EXERCISE DESCRIPTION: Your task is to output the entries below word for word.

DATA:

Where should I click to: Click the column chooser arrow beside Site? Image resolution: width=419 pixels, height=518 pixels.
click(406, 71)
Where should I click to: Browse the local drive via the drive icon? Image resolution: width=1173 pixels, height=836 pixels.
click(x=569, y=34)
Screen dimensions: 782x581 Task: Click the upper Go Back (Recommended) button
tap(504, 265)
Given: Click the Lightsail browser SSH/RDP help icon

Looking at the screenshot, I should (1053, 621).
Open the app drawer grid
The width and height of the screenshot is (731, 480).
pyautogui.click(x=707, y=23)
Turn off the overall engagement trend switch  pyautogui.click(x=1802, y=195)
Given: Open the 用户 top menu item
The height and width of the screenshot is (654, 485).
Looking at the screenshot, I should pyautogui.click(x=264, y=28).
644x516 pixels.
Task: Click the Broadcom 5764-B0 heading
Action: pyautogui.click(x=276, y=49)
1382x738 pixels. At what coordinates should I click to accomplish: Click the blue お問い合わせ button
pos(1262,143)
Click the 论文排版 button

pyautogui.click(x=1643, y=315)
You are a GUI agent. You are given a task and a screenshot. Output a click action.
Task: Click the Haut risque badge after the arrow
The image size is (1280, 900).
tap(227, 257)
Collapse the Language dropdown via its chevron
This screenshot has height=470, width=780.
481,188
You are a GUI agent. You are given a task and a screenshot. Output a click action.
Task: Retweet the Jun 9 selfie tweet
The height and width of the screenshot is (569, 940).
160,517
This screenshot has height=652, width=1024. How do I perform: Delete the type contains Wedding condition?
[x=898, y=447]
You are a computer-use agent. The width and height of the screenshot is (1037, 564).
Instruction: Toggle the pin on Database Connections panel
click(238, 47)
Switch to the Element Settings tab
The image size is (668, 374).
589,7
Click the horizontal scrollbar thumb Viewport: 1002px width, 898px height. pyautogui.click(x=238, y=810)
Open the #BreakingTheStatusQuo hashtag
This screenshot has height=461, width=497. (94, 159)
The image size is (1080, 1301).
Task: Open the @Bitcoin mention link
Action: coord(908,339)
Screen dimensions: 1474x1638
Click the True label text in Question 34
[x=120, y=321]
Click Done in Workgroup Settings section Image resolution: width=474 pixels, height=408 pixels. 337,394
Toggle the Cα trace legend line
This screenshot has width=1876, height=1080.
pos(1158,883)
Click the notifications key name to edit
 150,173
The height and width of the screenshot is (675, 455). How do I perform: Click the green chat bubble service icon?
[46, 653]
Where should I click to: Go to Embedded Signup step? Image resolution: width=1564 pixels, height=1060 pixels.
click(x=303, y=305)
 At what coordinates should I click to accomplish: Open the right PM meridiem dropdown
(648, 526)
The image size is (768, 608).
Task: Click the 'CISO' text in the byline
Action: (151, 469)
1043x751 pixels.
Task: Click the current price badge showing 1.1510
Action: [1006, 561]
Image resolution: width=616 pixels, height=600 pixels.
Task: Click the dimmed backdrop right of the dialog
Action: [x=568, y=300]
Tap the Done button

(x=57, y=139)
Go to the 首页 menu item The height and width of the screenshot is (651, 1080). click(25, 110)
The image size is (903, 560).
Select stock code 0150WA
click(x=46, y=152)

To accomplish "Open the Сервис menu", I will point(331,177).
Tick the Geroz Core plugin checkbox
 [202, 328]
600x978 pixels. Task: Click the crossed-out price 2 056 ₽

COMPLETED EXERCISE:
Where should I click to: Click the column chooser arrow beside Site? Image resolution: width=419 pixels, height=518 pixels.
click(406, 71)
Where should I click to: Browse the local drive via the drive icon? Image resolution: width=1173 pixels, height=836 pixels.
click(x=569, y=34)
Screen dimensions: 782x581 Task: Click the upper Go Back (Recommended) button
tap(504, 265)
Given: Click the Lightsail browser SSH/RDP help icon

Looking at the screenshot, I should (1053, 621).
Open the app drawer grid
The width and height of the screenshot is (731, 480).
pyautogui.click(x=707, y=23)
Turn off the overall engagement trend switch  pyautogui.click(x=1802, y=195)
Given: Open the 用户 top menu item
The height and width of the screenshot is (654, 485).
Looking at the screenshot, I should pyautogui.click(x=264, y=28).
644x516 pixels.
Task: Click the Broadcom 5764-B0 heading
Action: pyautogui.click(x=276, y=49)
1382x738 pixels. At what coordinates should I click to accomplish: Click the blue お問い合わせ button
pos(1262,143)
Click the 论文排版 button

pyautogui.click(x=1643, y=315)
You are a GUI agent. You are given a task and a screenshot. Output a click action.
Task: Click the Haut risque badge after the arrow
The image size is (1280, 900).
tap(227, 257)
Collapse the Language dropdown via its chevron
This screenshot has height=470, width=780.
481,188
You are a GUI agent. You are given a task and a screenshot. Output a click action.
Task: Retweet the Jun 9 selfie tweet
The height and width of the screenshot is (569, 940).
160,517
This screenshot has height=652, width=1024. How do I perform: Delete the type contains Wedding condition?
[x=898, y=447]
You are a computer-use agent. The width and height of the screenshot is (1037, 564).
Instruction: Toggle the pin on Database Connections panel
click(238, 47)
Switch to the Element Settings tab
The image size is (668, 374).
589,7
Click the horizontal scrollbar thumb Viewport: 1002px width, 898px height. pyautogui.click(x=238, y=810)
Open the #BreakingTheStatusQuo hashtag
This screenshot has height=461, width=497. (94, 159)
The image size is (1080, 1301).
Task: Open the @Bitcoin mention link
Action: coord(908,339)
Screen dimensions: 1474x1638
Click the True label text in Question 34
[x=120, y=321]
Click Done in Workgroup Settings section Image resolution: width=474 pixels, height=408 pixels. 337,394
Toggle the Cα trace legend line
This screenshot has width=1876, height=1080.
pos(1158,883)
Click the notifications key name to edit
 150,173
The height and width of the screenshot is (675, 455). How do I perform: Click the green chat bubble service icon?
[46, 653]
Where should I click to: Go to Embedded Signup step? Image resolution: width=1564 pixels, height=1060 pixels.
click(x=303, y=305)
 At what coordinates should I click to accomplish: Open the right PM meridiem dropdown
(648, 526)
The image size is (768, 608).
Task: Click the 'CISO' text in the byline
Action: (151, 469)
1043x751 pixels.
Task: Click the current price badge showing 1.1510
Action: [1006, 561]
Image resolution: width=616 pixels, height=600 pixels.
Task: Click the dimmed backdrop right of the dialog
Action: [x=568, y=300]
Tap the Done button

(x=57, y=139)
Go to the 首页 menu item The height and width of the screenshot is (651, 1080). click(25, 110)
The image size is (903, 560).
Select stock code 0150WA
click(x=46, y=152)

To accomplish "Open the Сервис menu", I will point(331,177).
Tick the Geroz Core plugin checkbox
 [202, 328]
600x978 pixels. Task: Click the crossed-out price 2 056 ₽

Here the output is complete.